-- Start of Source material --
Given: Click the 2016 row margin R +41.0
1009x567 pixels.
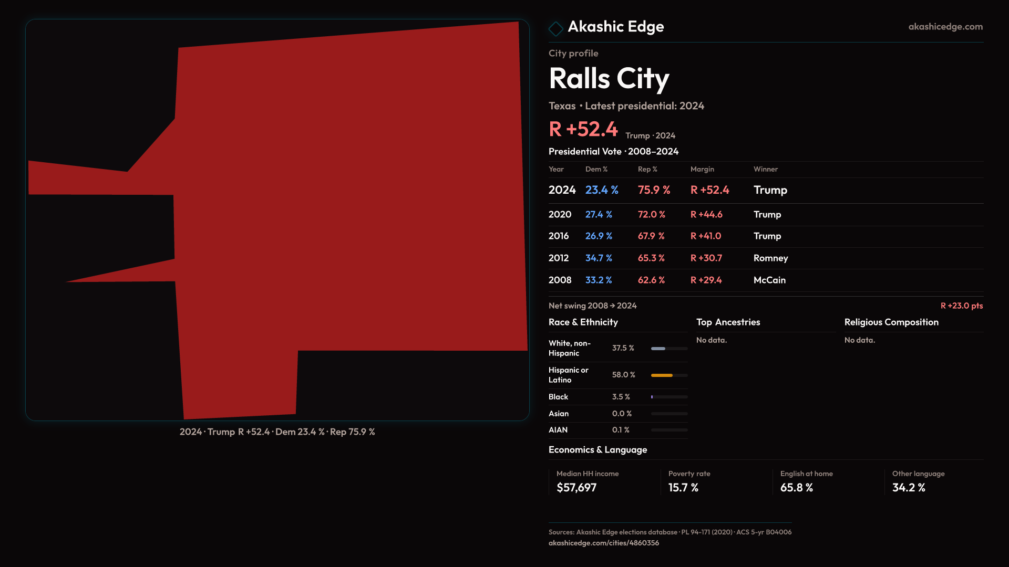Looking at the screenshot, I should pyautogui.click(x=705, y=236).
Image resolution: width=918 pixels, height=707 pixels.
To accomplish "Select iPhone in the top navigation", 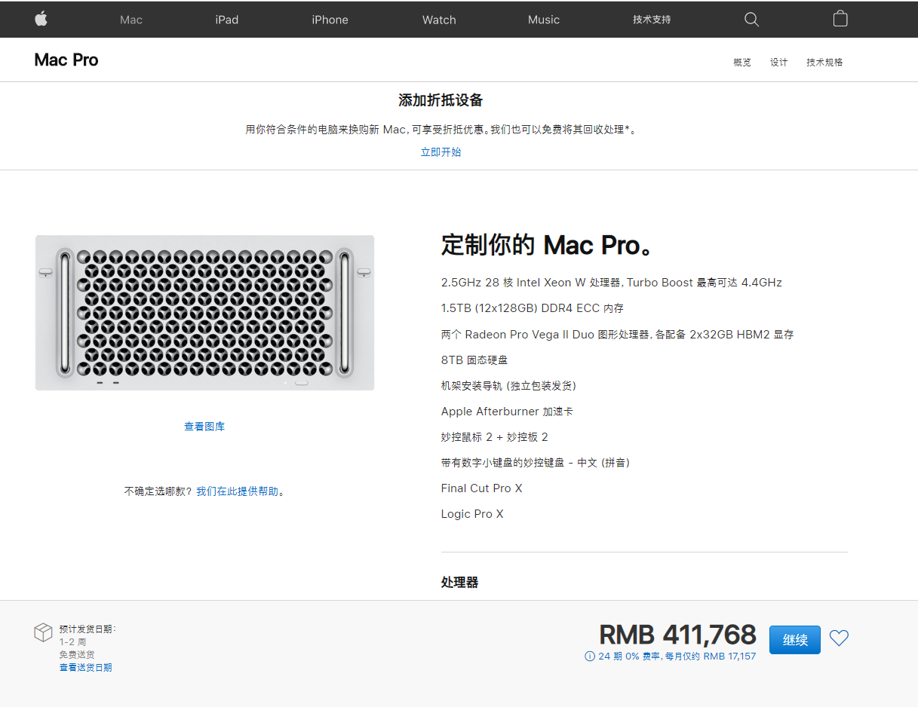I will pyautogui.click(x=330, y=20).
-- End of Source material --
-- Start of Source material --
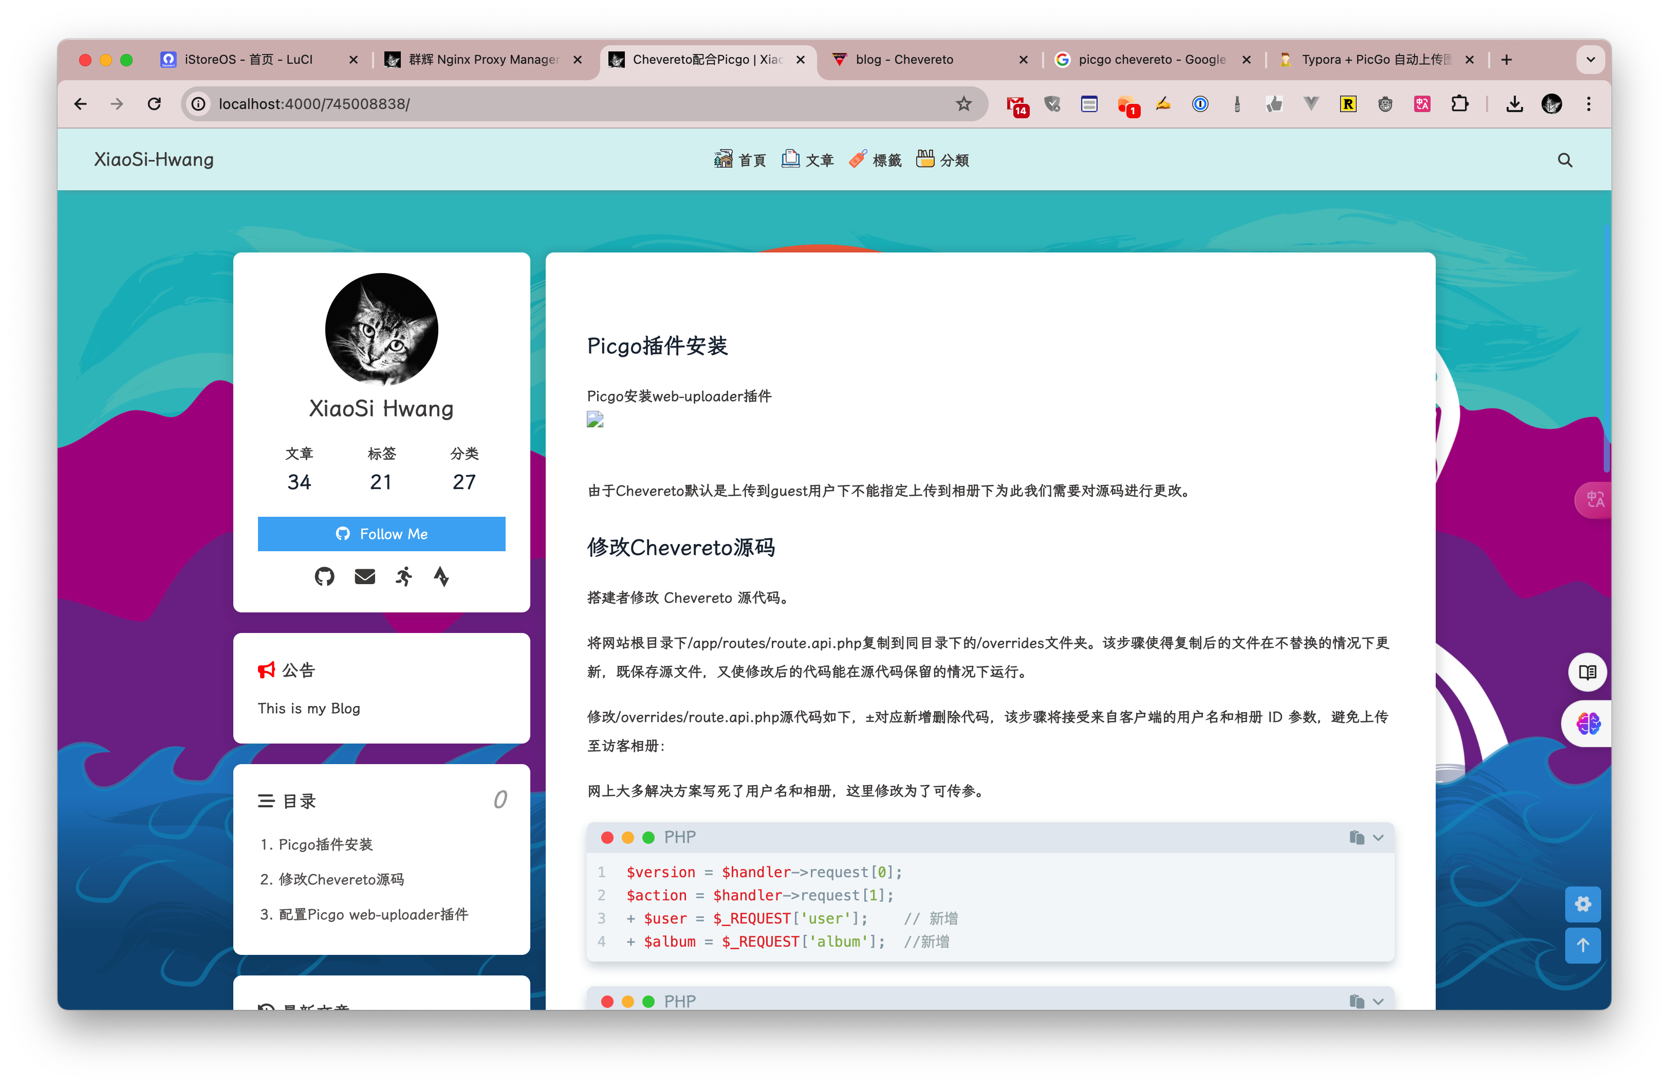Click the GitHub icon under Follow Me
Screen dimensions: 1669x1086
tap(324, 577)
-- End of Source material --
- Set problem
Return the lines from the one containing "Click the GitHub icon under Follow Me" up to and including the one containing "tap(324, 577)", copied exactly, with the pictures left out.

- The output
Click the GitHub icon under Follow Me
Screen dimensions: 1669x1086
tap(324, 577)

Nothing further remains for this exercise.